Parapet walls can take metal rings to support future temporary roofs, shamianas and tents for small events. These, if felt needed, have to be well secured into the wall in advance. Also, it is possible to have light fixtures fitted into the wall to enable greater use of terrace at nights, but if the lifestyle does not demand them, it is better to avoid them. Many parapet walls have cracked due to the rusting of cheap quality ring and light fixture supports.
Among the common areas of concern has been the placing of solar heater, metal stairs and such others, where water proofing the point of fixing is very important. Defective workmanship may not be visible until the ingress of water corrodes the steel rods inside the concrete roof.
Today a range of methods are available for water proofing the terrace, but that would need a separate discussion. That aside, it is easy to list half-a-dozen functional possibilities with the terrace, all of which cannot be managed simultaneously.
Selecting the specific activities is the first step towards designing the terrace and finishing it appropriately. Though both rainwater harvesting and terrace vegetable gardening are possibilities towards eco-friendly living, managing both together is not easy.
Likewise, a small house terrace filled with skylights keeps the house bright, but reduces terrace area for activities. Getting a building done is increasingly becoming a matter of choice than merely having options.
Historic architecture made a clear distinction between the normal load-bearing wall up to the roof and the non-load bearing parapet wall upon the terrace. In village homes if it was the simple mud wall itself going upwards, in palaces it would be ornate, sometimes with royal graphic symbols in the centre. Public buildings exhibit varied brick and jaali patterns to highlight the topmost part of the building. Beside such attention to aesthetics, the costs and the volume of the wall are also considerable. A typical parapet wall is more than one-third in volume compared to the walls of a room, and as such can not be simply left to the choice of the mason.

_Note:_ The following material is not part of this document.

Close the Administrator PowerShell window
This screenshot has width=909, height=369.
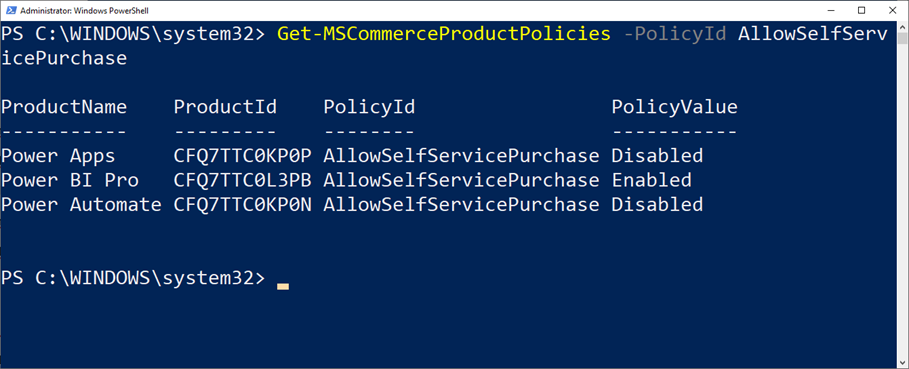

Often we see parapet done with steel sections, complete with designs and welded junctions. Being a high embodied energy material, with paint susceptible to fade, steel is not an ideal material. Replacing it with masonry material makes green sense, besides avoiding the possibility of steel rods rusting because of penetrated dampness thorough welding gaps. If desired, a few rods without any weld can be used. The open-ended wall top should be sealed with mortar band to make it water proof. Long lengths of wall tend to crack due to temperature expansions, which can be avoided by placing two steel rods inside the top coping mortar, turning it into a RCC beam.
Everyone prefers good looks, but it is not worth wasting money on a costly wall all around, invisible from the roadside. As such, the front parapet can be designed to look good, while the rest can use ordinary half-brick walls with short pillar support at every 10 ft. The wall design will have to be adjusted for varied lengths as the parapet folds and turns along the terrace. Planter boxes with flowers and creepers add to the green elevation; hence should be considered seriously. After all, they only need daily watering. These planters can be made on the terrace itself, with double-layered mesh wall and drain pipe into the terrace.

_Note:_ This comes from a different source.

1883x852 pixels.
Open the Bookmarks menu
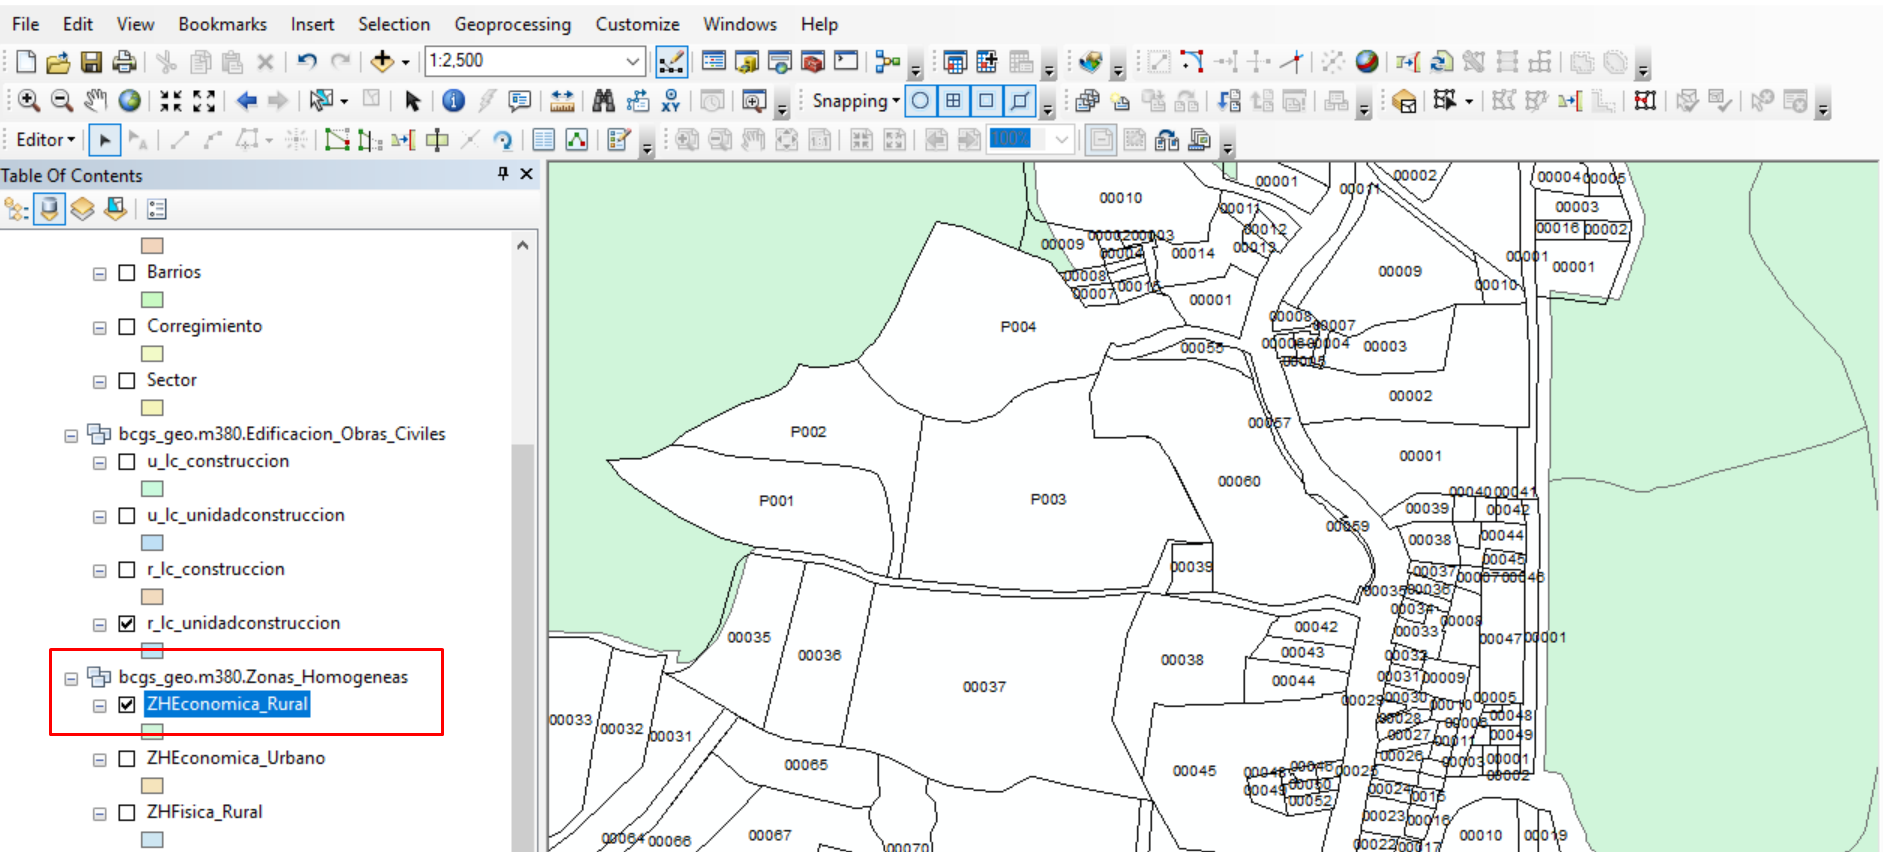(x=222, y=24)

Theoretically, a height of 2’ 6” is secure enough, but can be increased to 3 ft., but this height calculation should deduct for the thickness of roof water proofing. Even at this height, a child sitting on it is dangerous, so more than the height, it is the design that matters in making it child safe. The roof slab and parapet base has a critical junction, demanding proper water-proof finish. Also, embedding the supports of water tank, clothes line and roof pavilion with the parapet wall or its short pillars should be done simultaneously, not as a later addition.
In hot dry regions parapets support shading, terrace breeze and climatic lifestyle, while in heavy rainfall regions there may be no flat roof or parapet walls. The roles could be substantial or minimal, yet it is important to realise that parapet walls also have a role in cost and climate.